Your goal:
The data below holds a line containing "The width and height of the screenshot is (486, 336)." and a line containing "You are a computer-use"; please quote exactly those two lines and every line between them, and nothing else.

(Collection entries)
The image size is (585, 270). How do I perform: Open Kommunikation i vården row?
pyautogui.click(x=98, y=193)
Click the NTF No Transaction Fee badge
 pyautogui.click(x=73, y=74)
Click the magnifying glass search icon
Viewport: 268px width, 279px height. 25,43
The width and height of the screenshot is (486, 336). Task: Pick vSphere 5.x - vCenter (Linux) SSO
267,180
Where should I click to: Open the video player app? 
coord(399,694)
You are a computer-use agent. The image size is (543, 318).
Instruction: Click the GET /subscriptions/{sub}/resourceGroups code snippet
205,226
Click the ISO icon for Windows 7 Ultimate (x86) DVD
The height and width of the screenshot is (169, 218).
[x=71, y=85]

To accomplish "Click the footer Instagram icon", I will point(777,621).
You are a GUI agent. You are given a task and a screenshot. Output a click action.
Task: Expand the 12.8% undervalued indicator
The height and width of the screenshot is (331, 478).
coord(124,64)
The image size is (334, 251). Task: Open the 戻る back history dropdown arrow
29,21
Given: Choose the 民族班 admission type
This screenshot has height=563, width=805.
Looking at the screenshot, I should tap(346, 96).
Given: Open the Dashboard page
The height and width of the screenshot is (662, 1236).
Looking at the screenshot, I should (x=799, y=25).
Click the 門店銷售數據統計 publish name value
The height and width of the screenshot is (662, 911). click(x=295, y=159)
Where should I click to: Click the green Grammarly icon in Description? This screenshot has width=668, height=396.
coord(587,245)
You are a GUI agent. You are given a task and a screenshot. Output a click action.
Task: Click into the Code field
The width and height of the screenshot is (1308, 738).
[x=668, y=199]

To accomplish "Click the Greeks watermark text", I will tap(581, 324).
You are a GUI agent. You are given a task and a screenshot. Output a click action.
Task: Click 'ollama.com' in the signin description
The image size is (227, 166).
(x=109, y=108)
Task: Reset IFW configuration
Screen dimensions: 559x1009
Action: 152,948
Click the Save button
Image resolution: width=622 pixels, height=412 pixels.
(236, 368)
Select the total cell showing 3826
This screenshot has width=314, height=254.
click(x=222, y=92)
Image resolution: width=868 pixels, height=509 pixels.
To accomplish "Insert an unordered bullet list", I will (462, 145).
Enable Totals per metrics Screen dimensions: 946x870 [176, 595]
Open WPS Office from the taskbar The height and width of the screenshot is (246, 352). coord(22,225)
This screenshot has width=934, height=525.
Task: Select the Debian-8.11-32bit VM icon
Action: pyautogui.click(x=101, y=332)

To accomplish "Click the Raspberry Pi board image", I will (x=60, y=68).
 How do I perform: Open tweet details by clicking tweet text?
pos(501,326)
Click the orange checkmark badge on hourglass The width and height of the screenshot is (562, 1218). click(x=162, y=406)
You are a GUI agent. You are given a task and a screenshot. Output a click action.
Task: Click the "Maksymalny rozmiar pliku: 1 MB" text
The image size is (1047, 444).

The answer:
The width and height of the screenshot is (486, 336). Task: Pick vSphere 5.x - vCenter (Linux) SSO
267,180
Where should I click to: Open the video player app? 
coord(399,694)
You are a computer-use agent. The image size is (543, 318).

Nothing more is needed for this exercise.